What I learned from improving Unity's Mono codegen, part 2

Hey! You can find me on Mastodon and Bluesky!

My current sidequest is to improve the codegen for Unity games (and the editor) running on Mono. This post is a continuation of last week’s post about this journey.

To LLVM or not to LLVM?

As demonstrated last time, Mono’s codegen is often lackluster. The first decision I had to make was what to actually do about any of this. Unity’s Mono has a very much WIP path for routing codegen through LLVM. This would likely provide much more comprehensive optimizations and better codegen than I can build manually. Then again, that is what Unity’s Burst already doing by routing IL through LLVM’s IR and generate code that way. For Burst, this is slow and heavy-handed.

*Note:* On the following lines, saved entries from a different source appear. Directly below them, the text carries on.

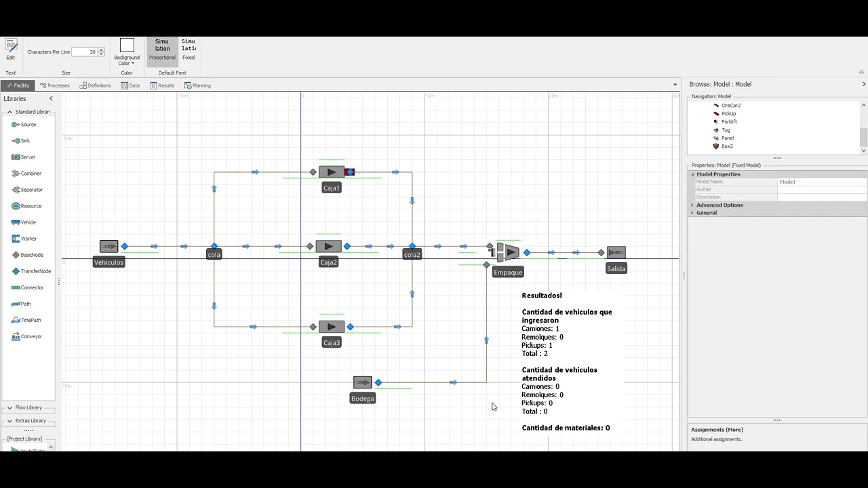This screenshot has height=488, width=868.
Task: Toggle the Proportional simulation font
Action: click(162, 49)
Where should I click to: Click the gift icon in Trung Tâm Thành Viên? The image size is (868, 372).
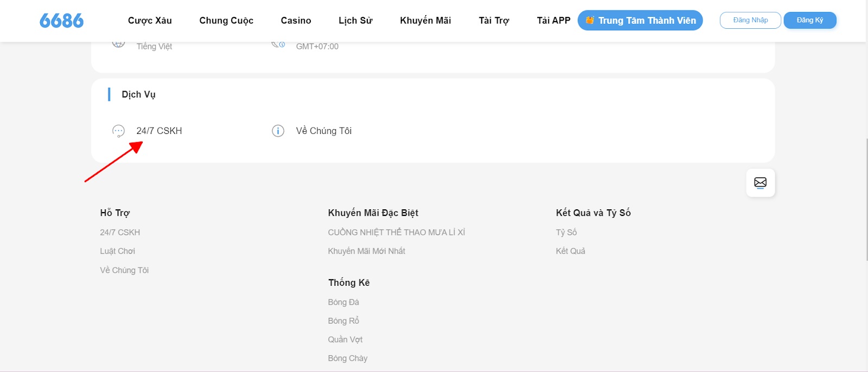coord(590,20)
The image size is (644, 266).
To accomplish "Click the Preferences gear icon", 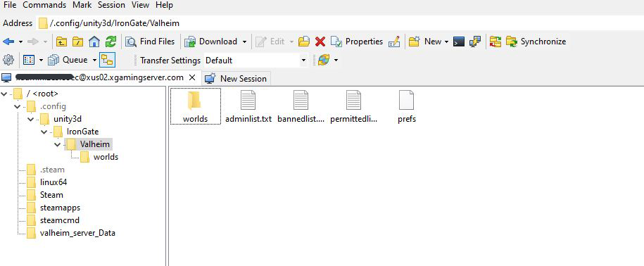I will coord(8,60).
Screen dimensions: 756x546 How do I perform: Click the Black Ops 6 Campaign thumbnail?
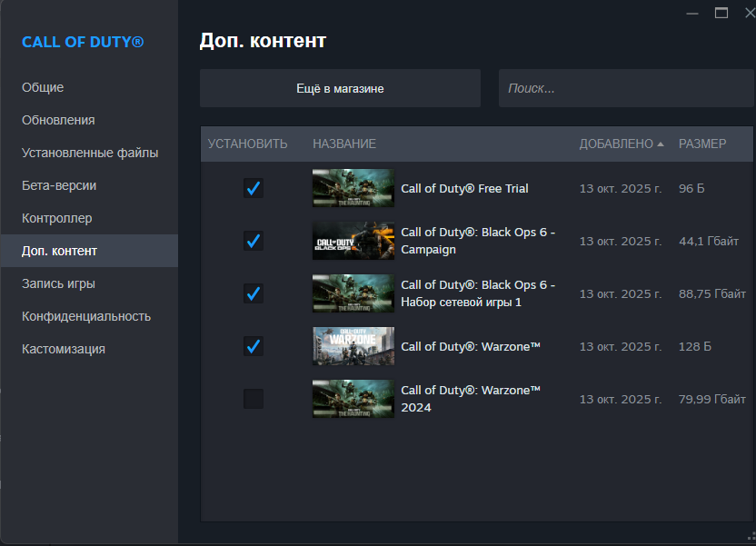coord(353,241)
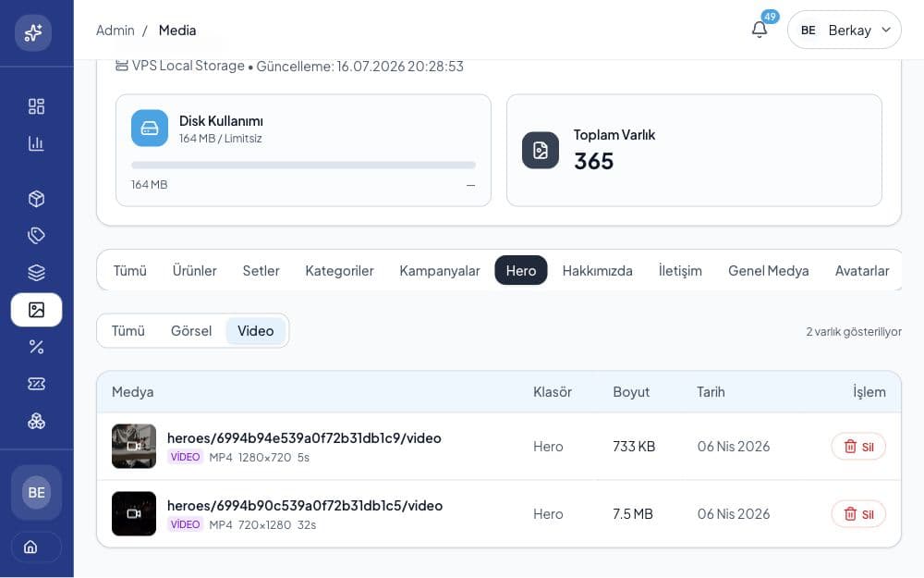Switch to the Kampanyalar tab
This screenshot has height=578, width=924.
[x=440, y=271]
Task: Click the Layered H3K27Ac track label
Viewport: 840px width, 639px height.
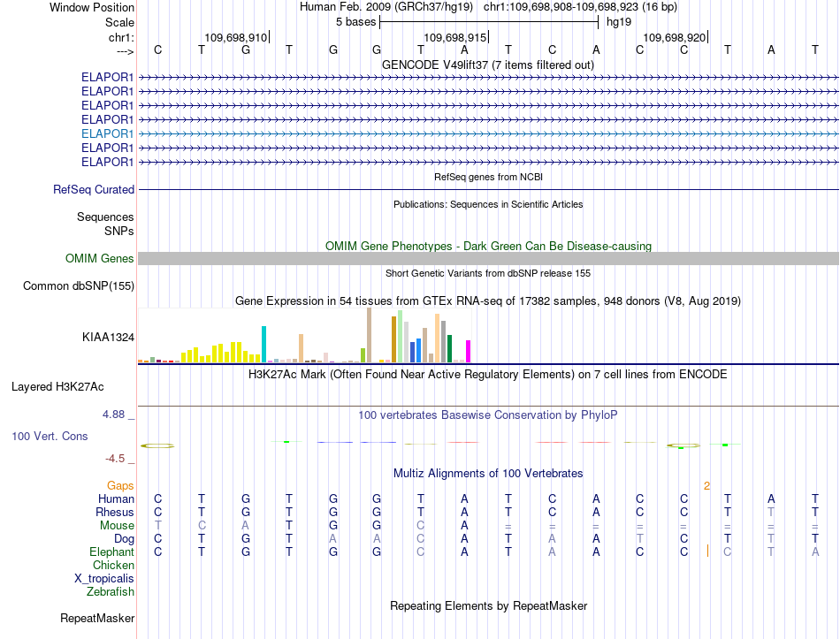Action: [57, 387]
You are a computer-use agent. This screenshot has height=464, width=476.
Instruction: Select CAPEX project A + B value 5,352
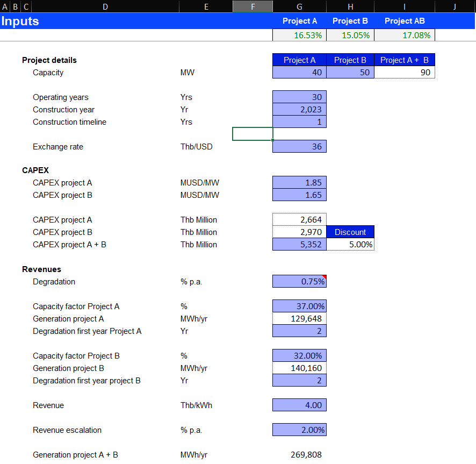tap(299, 245)
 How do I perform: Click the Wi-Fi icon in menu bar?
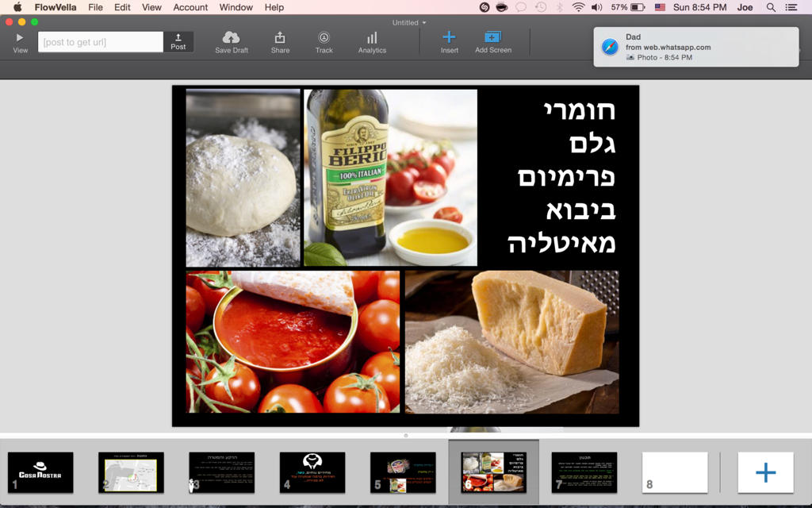coord(578,7)
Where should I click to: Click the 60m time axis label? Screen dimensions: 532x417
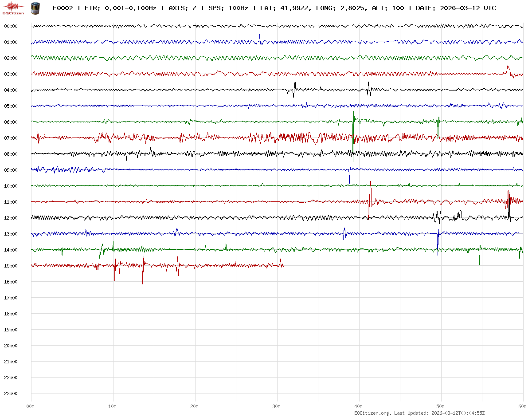pyautogui.click(x=522, y=406)
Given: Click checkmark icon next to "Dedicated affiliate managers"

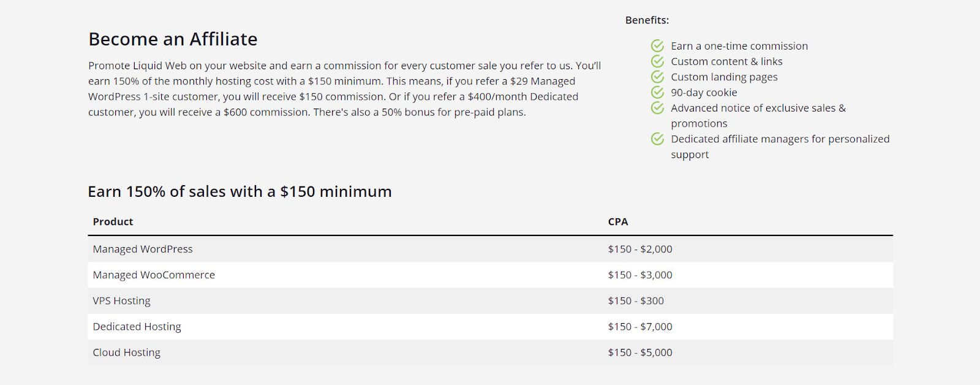Looking at the screenshot, I should tap(657, 139).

The alternative is to write the optimization passes myself. In retrospect, this was a choice between “pick up the janitorial duties of hooking up LLVM” or “do the actually interesting bits myself.” I am not sure why I ever hesitated. I am quite happy with this choice, as I would rather learn more about writing an optimizing compiler in general rather than getting intimately familiar with whatever build and plumbing problems an LLVM migration would throw at me.

That’s a common theme in my work: not having dependencies is not just simpler, but also more fun. You replace a dreadful problem (dependency management) with a joyful one (the cool thing you actually want to do).

x64 or Mono IR?

A similar choice presented itself when I had to decide where to add optimization passes in the pipeline. My original thinking was that I would like to insert passes as late as possible: In the later stages of the pipeline, we are just dealing with x64 assembly, and I am very comfortable with that. It felt like a natural place to work, and it would avoid having to learn much about Mono’s internals.

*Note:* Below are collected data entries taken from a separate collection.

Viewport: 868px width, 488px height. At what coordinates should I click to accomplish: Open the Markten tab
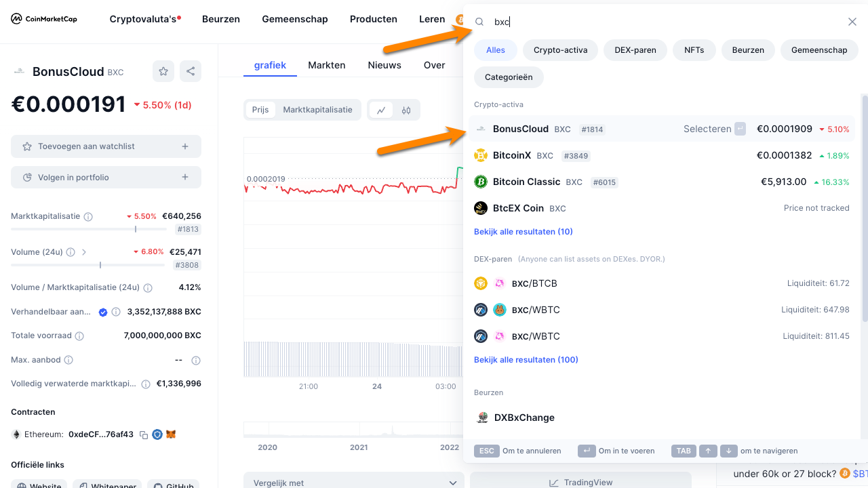click(327, 65)
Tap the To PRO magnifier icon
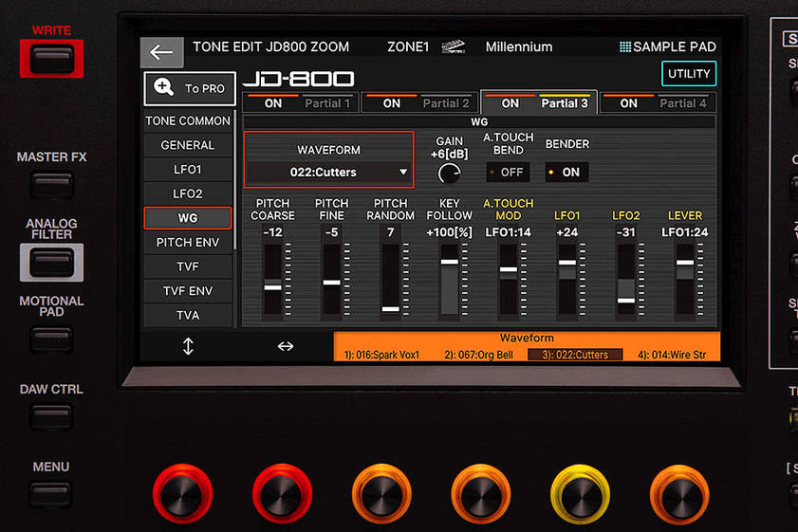 (163, 88)
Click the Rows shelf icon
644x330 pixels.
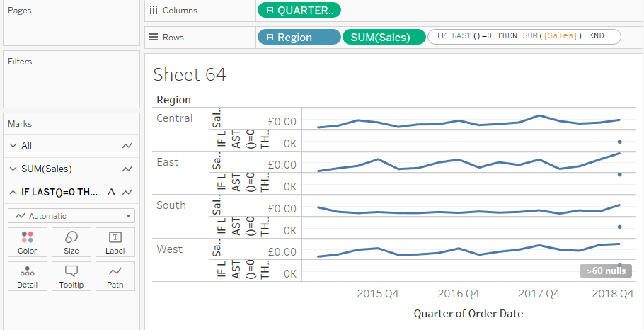click(154, 38)
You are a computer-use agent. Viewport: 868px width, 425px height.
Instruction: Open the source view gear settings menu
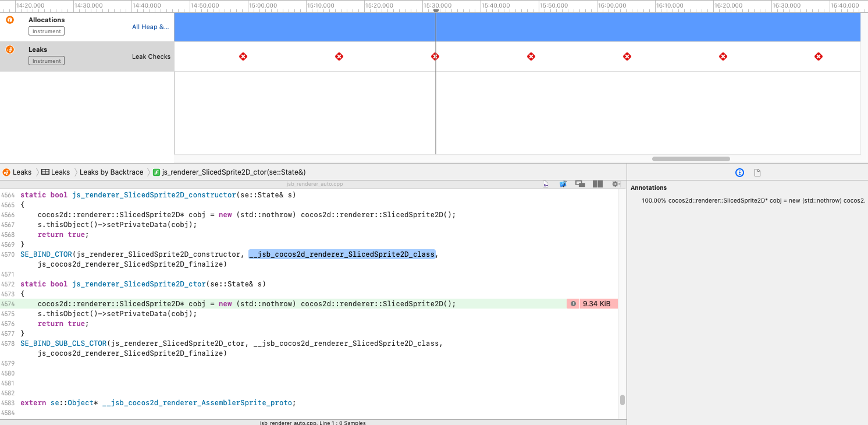click(615, 184)
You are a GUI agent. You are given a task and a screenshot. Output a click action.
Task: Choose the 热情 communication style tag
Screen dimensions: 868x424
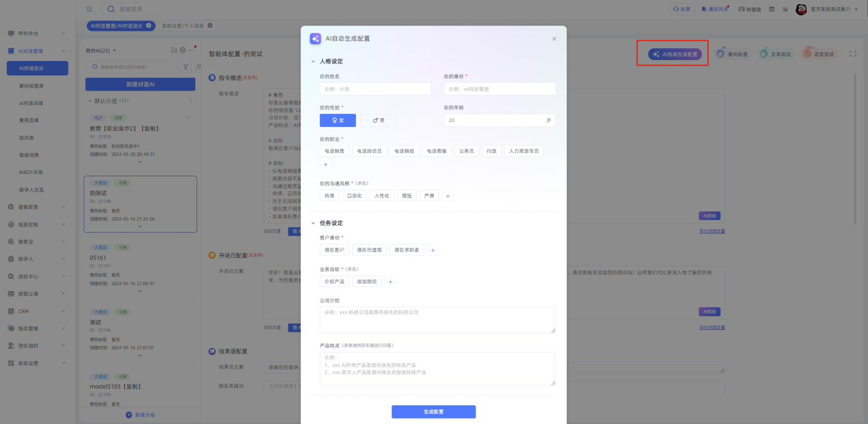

This was ultimately not what I ended up doing. First, working with the backend taught me a bunch of things about Mono and made me comfortable enough to attack earlier parts of the pipeline. Second, the later you remove some junk from codegen, the more time it has to do damage. If you already know that something is redundant in the first step, then don’t wait until the fifteenth to remove it. Third, later stages carry less information and make your life harder: It is much easier to reason about “these two locals, who are guaranteed to be separate” vs. “these two byte ranges, which may or may not overlap.”

Aliasing, again and again

It turns out that almost all the optimizations I am interested in require decent “alias analysis”, which is fancy speak for reasoning about whether two pointers reference the same data. Do you want to turn a byte-by-byte memcpy into a chunked memcpy? Better check that source and destination don’t overlap. Want to remove a struct copy? Better figure out whether someone modifies the original data after we have copied it, and that mostly means figuring out whether any store-to-memory goes through a pointer that aliases the original data. Want to remove a store to memory? Better check that nobody is loading it through a pointer that aliases with the store target.

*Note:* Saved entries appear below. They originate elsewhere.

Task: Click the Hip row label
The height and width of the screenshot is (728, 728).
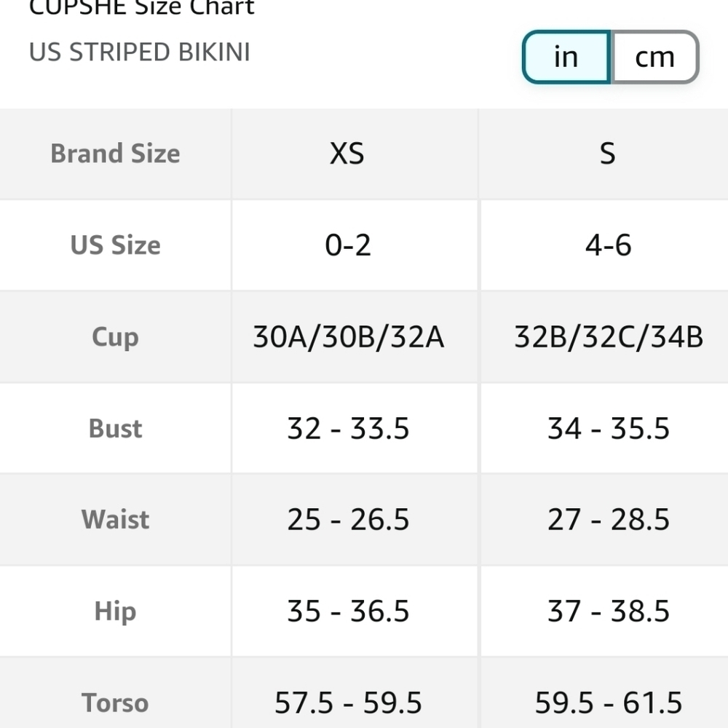Action: [115, 611]
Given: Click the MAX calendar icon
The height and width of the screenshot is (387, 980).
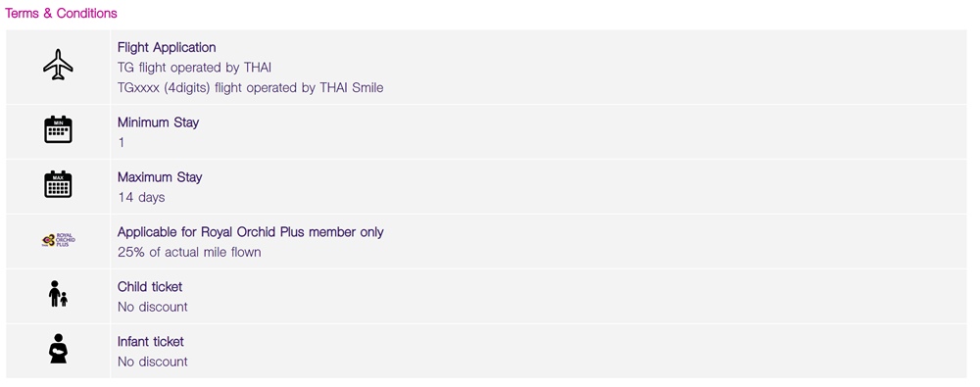Looking at the screenshot, I should click(58, 184).
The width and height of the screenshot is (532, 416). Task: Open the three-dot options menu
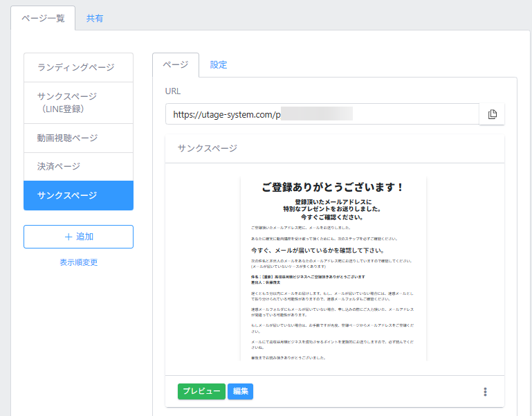(485, 392)
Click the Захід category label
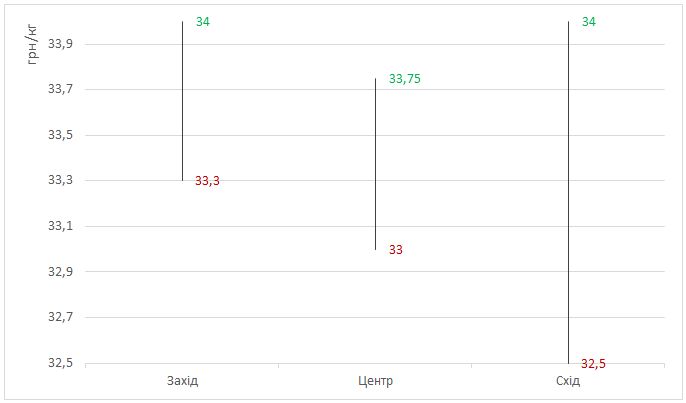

Alias analysis is much harder late in the codegen pipeline: on a concrete machine, you have to prove that two byte ranges can’t possibly overlap. In an abstract model, two local variables do not overlap by definition. I ended up building two different aliasing models, one for x64 instructions and one for Mono’s abstract model, and in retrospect I should have just built the latter, because it is easier and more powerful.

I have also noticed that my relationship to __restrict and Unity’s [NoAlias] has changed. Both of them tell the compiler that a pointer does not alias with anything else in scope. Previously I always thought about them as “I know better than the compiler” whereas now I think of them more empathetically: “let me help that poor compiler with a gift”, because there is often so little you can do about aliasing.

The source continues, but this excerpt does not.